## Quoted passage
_____

Exceptions must be documented and time-bound.

CRISC frequently tests uncontrolled exceptions.


Issue management lifecycle

Mature issue management includes:

  1. Identification
  2. Documentation
  3. Ownership assignment
  4. Root cause analysis
  5. Remediation plan
  6. Target remediation date
  7. Status tracking
  8. Validation of closure

If closure is not validated, residual risk may remain.


Root cause vs symptom

CRISC expects structural correction.

Example:

Finding: Access review not performed.

Superficial fix: Perform review once.

Root cause fix: Redesign access governance process and accountability.

Recurring findings signal root cause failure.


Exception management discipline

Exceptions must:

  • Be documented
  • Have business owner approval
  • Define compensating controls
  • Be time-limited
  • Be periodically reviewed
  • Be recorded in risk register

Untracked exceptions = hidden residual risk.


The most common exam mistakes

A common wrong-answer pattern: choosing “close the issue” as soon as remediation starts. CRISC will not accept that. Issues stay open until validated. Also watch for answers that treat exceptions as the same thing as risk acceptance, or that put audit in charge of remediation. Informal approvals are never sufficient in the CRISC world.


Example scenario (walk through it)

Scenario:
An audit identifies that privileged access reviews are not consistently performed. Management agrees to fix the issue but does not assign a remediation owner.

What is the PRIMARY governance weakness?

A. Lack of issue ownership
B. High inherent risk
C. Weak threat modeling
D. Excessive appetite

Correct answer:

A. Lack of issue ownership

Without ownership, remediation accountability fails.


Second scenario

A business unit requests an exception to bypass encryption requirements for operational efficiency. No expiration date is defined.

What is the MOST significant governance concern?

A. Excessive mitigation
B. Weak inherent risk
C. Uncontrolled exception duration
D. Poor BIA

Correct answer:

C. Uncontrolled exception duration

Exceptions must be time-bound and reviewed.


Findings vs issues

Important nuance:

  • A finding identifies a condition.
  • An issue requires remediation.
  • An exception allows controlled deviation.

If these are confused, governance clarity fails.


Escalation discipline

If remediation deadlines are repeatedly missed:

  • Escalation is required.
  • Risk profile may change.
  • Residual risk may increase.
  • Governance oversight must intervene.

CRISC often tests failure to escalate recurring delays.


Here’s where it gets tricky

An issue is marked “closed” once remediation controls are implemented, but no validation testing is performed.

What governance gap exists?

A. Weak inherent risk
B. Poor BIA
C. Excessive appetite
D. Lack of closure validation

Correct answer:

D. Lack of closure validation

Control effectiveness must be validated before closure.


Exception vs acceptance

Exception:

Temporary deviation from control requirement.

Risk Acceptance:

Formal acknowledgment of residual risk within tolerance.

They are related — but not identical.

Exception may increase residual risk and require acceptance documentation.


Quick knowledge check

1) Who owns remediation of an identified issue?

A. Internal audit
B. Business process owner
C. Risk management
D. External regulator

Answer & reasoning

Correct: B

Business owns remediation accountability.


2) What is MOST critical when granting a policy exception?

A. Informal approval
B. Defined expiration and review
C. Permanent waiver
D. Immediate mitigation

Answer & reasoning

Correct: B

Exceptions must be time-bound and reviewed.


3) What is required before closing an issue?

A. Mitigation initiated
B. Owner reassigned
C. Audit approval
D. Control effectiveness validation

Answer & reasoning

Correct: D

Closure requires validation of remediation effectiveness.


Final takeaway

Issue management requires:

  • Documentation
  • Ownership
  • Root cause correction
  • Escalation discipline
  • Closure validation

Exception management requires:

  • Formal approval
  • Defined scope
  • Time limits
  • Review cycles
  • Risk register documentation

This is what separates passing answers from close-but-wrong ones: governance discipline holds even when operational pressure pushes back.

_____

## Provided information
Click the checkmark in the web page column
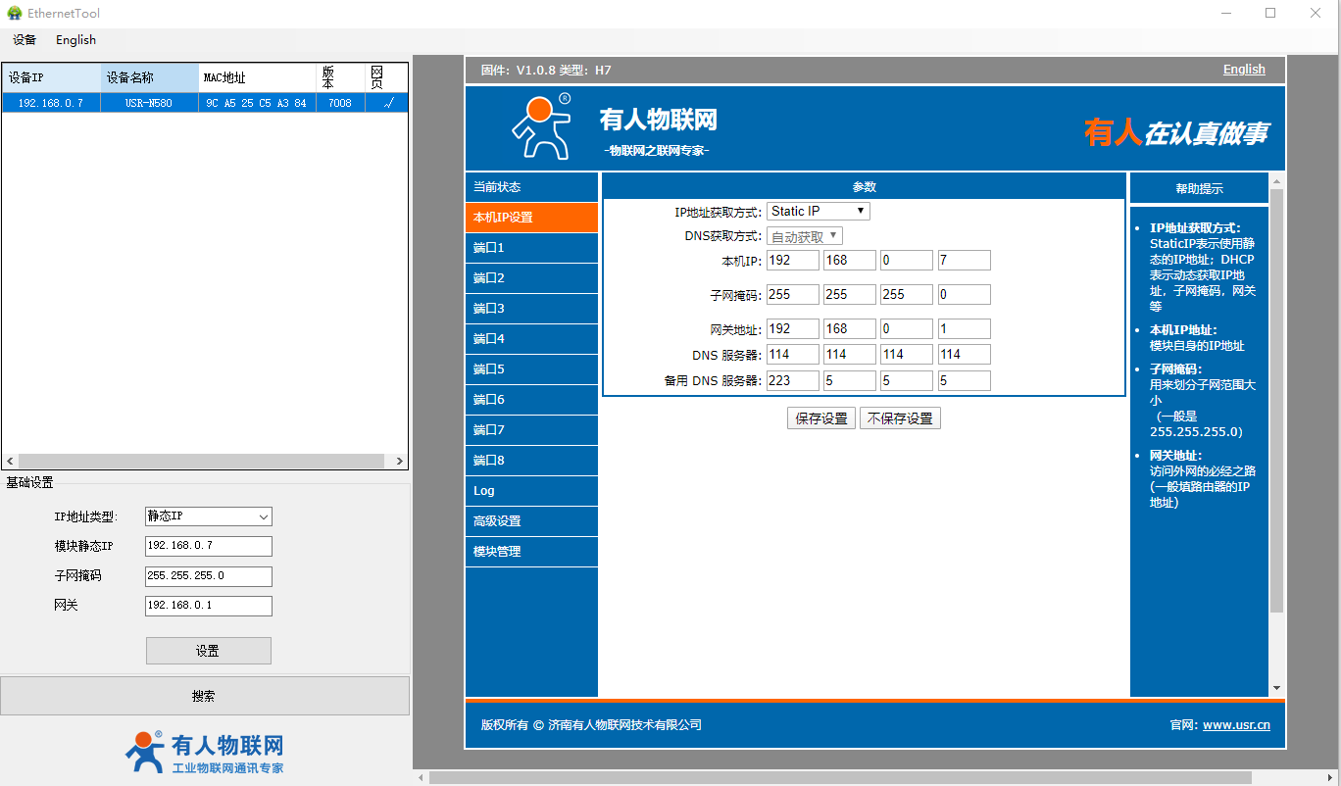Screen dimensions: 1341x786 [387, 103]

_____

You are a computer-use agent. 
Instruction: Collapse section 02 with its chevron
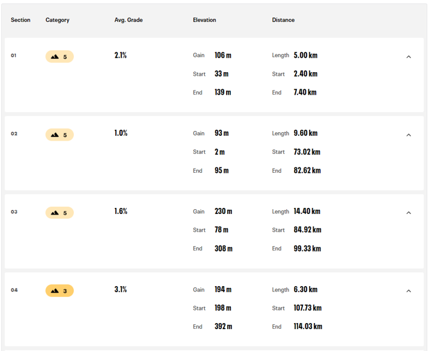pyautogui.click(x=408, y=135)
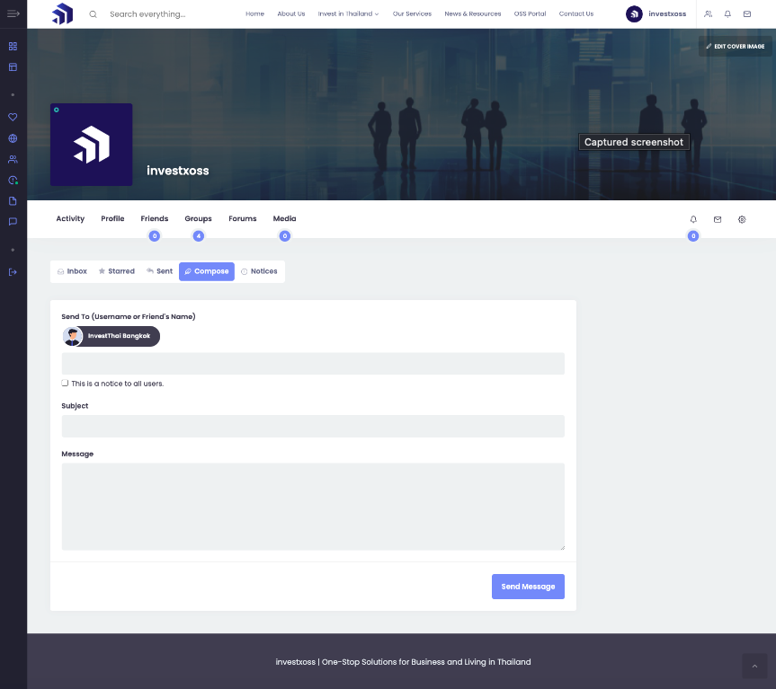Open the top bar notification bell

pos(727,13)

_____

## Task objective
In the text on CRISC issue and exception management, what must happen before an issue can be closed? The records have nothing to do with the exercise.

## Answer box
The effectiveness of the remediation must be validated.